Exercise brief: For the word "computer", copy every line of the material that includes it.

Records provided:
************
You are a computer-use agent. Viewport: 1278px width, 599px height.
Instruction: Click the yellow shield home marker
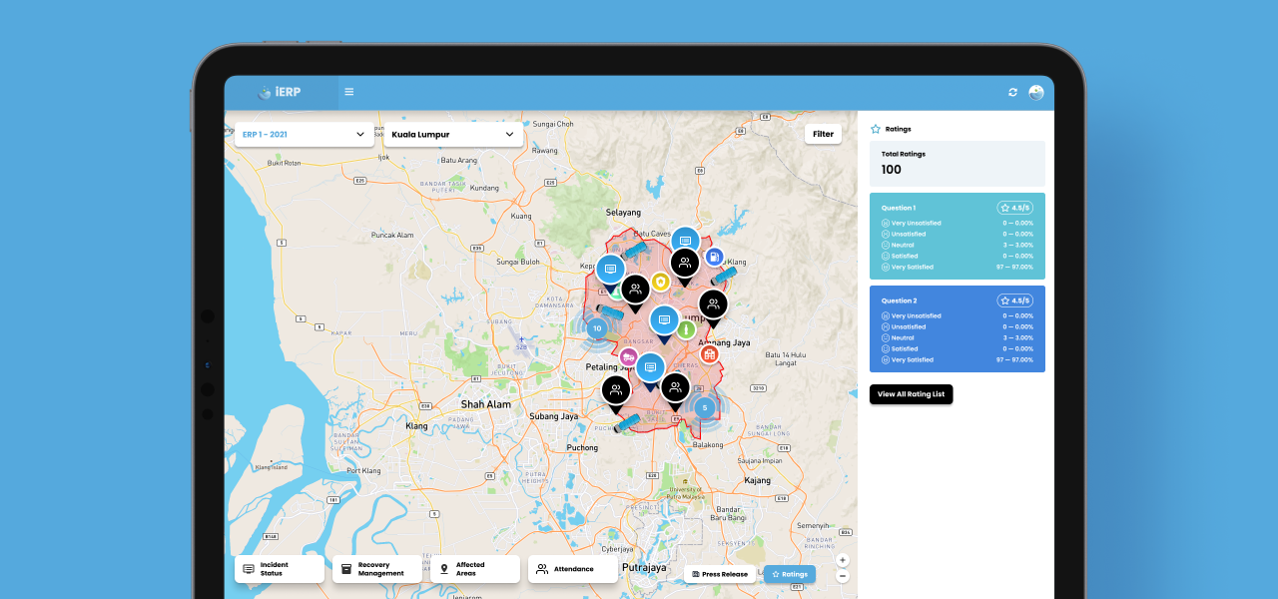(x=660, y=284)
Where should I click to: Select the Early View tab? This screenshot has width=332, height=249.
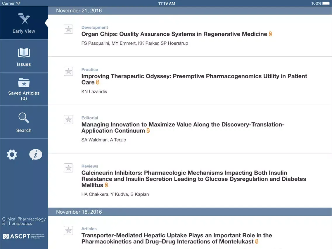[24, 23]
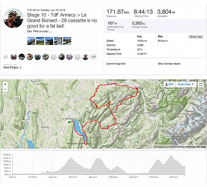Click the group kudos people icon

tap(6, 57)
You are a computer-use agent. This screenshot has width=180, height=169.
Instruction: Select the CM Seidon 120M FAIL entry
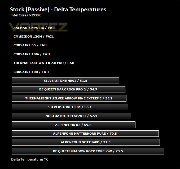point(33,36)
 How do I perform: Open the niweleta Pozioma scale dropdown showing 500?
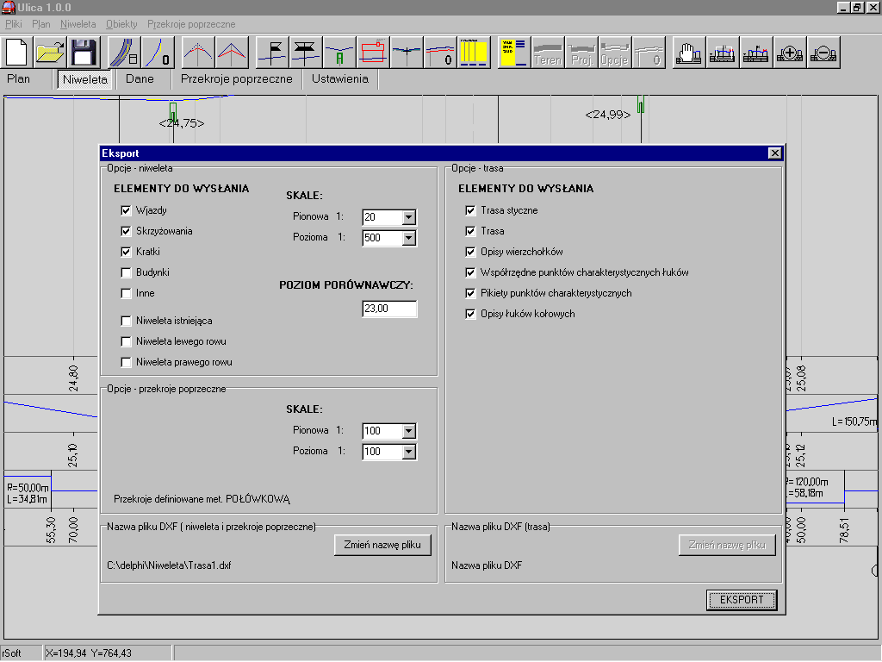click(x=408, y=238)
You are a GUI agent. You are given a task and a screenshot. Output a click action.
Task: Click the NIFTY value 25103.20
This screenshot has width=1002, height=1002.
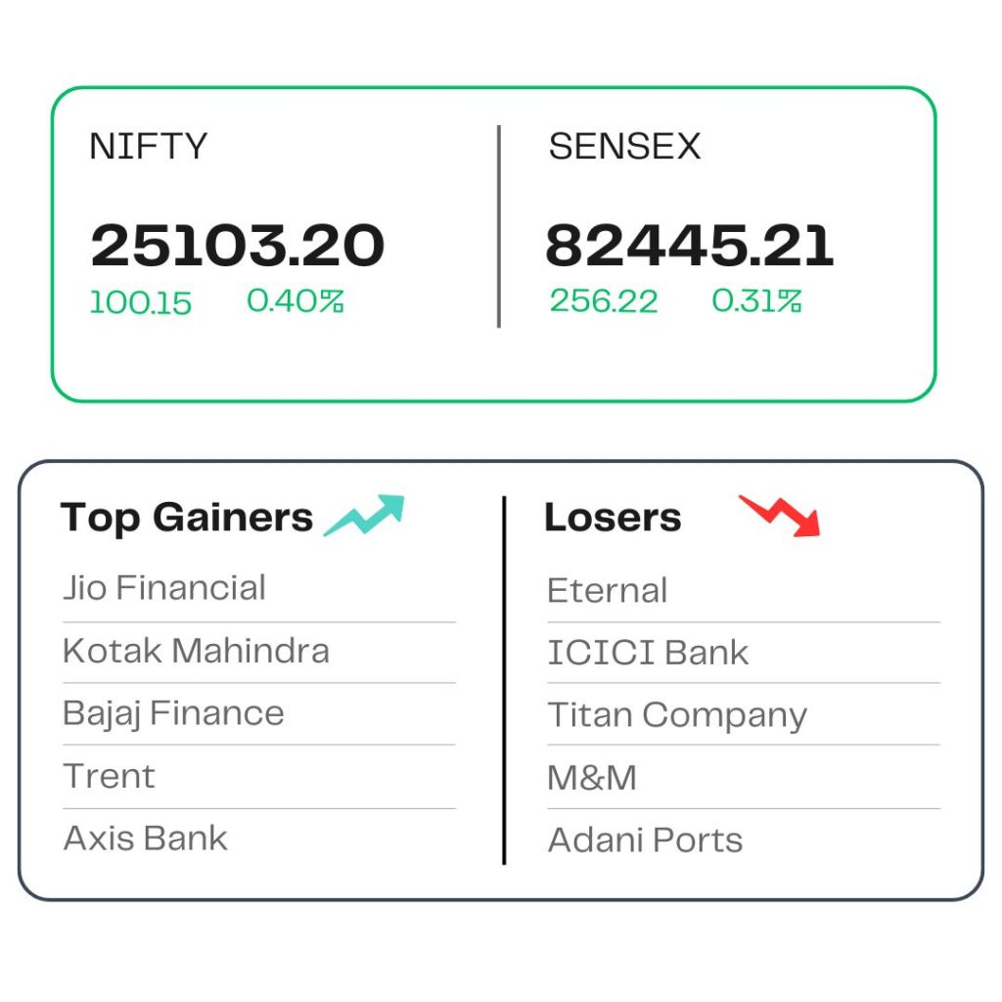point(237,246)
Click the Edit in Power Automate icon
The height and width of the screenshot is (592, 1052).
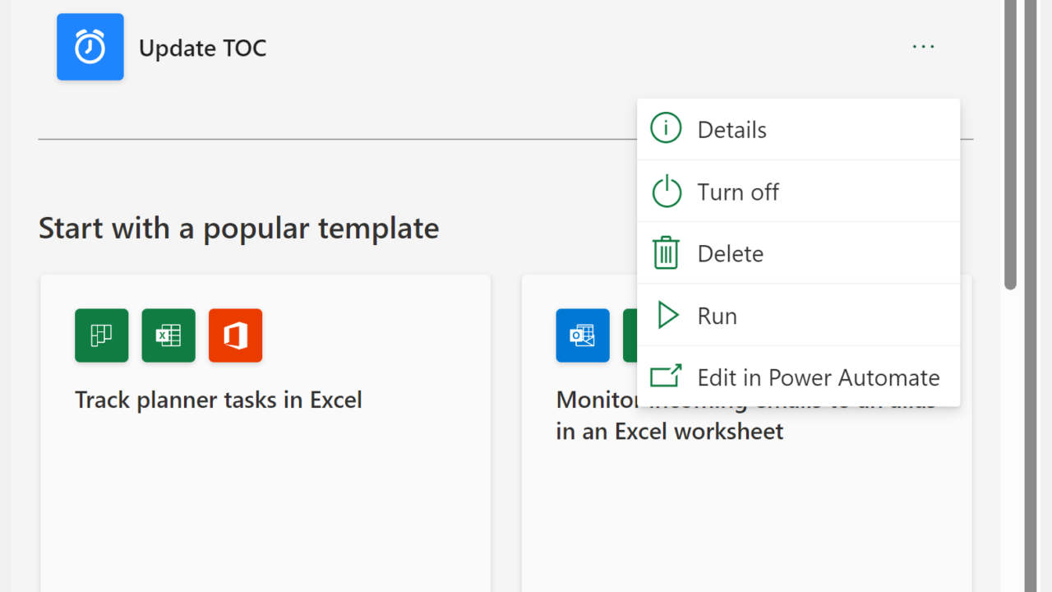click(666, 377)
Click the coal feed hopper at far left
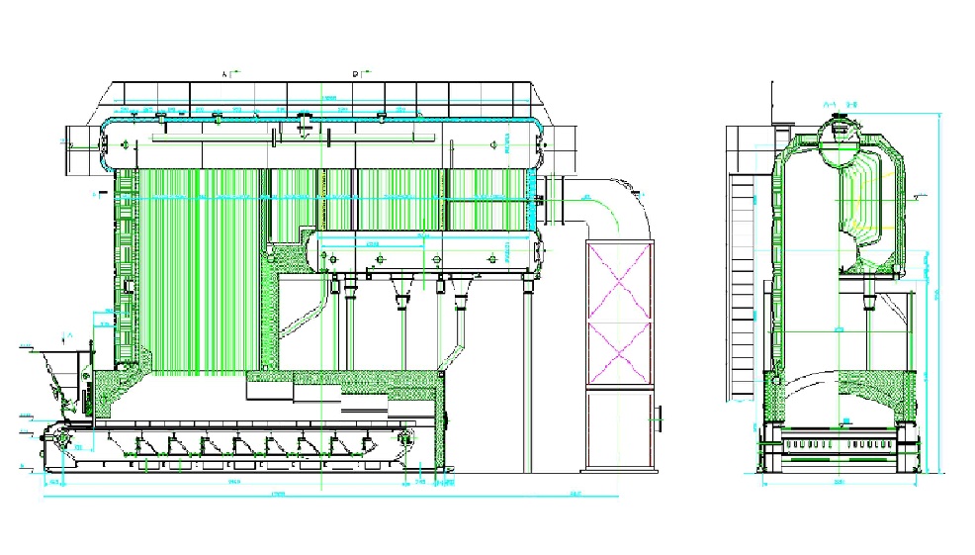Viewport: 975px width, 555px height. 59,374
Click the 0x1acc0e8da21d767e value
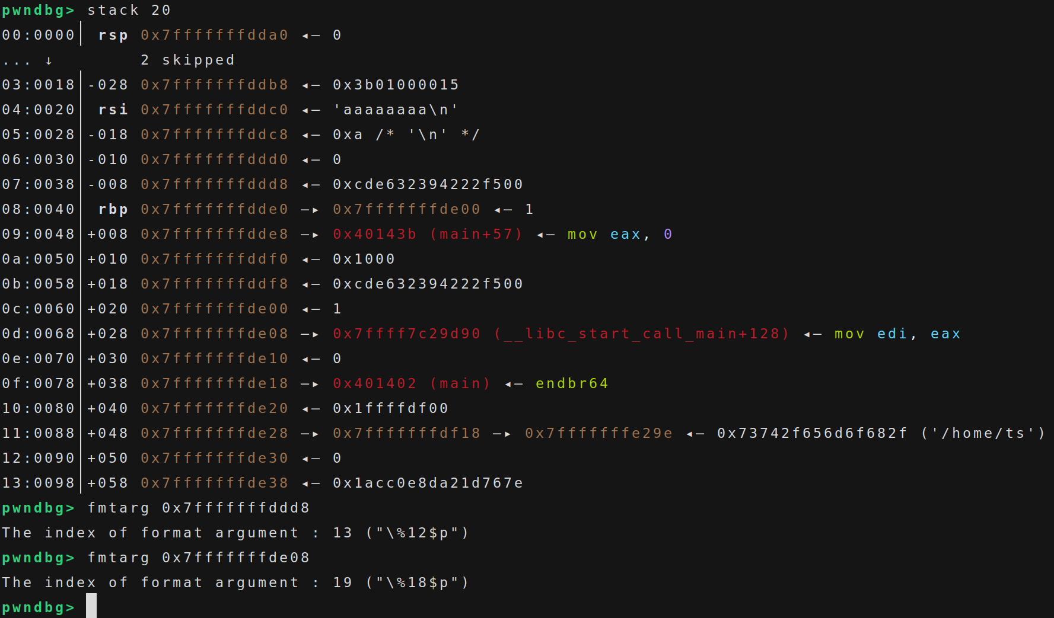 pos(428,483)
************
Answer space:
You are a computer-use agent. Viewport: 1278px width, 599px height.
You are a computer-use agent. This screenshot has width=180, height=169.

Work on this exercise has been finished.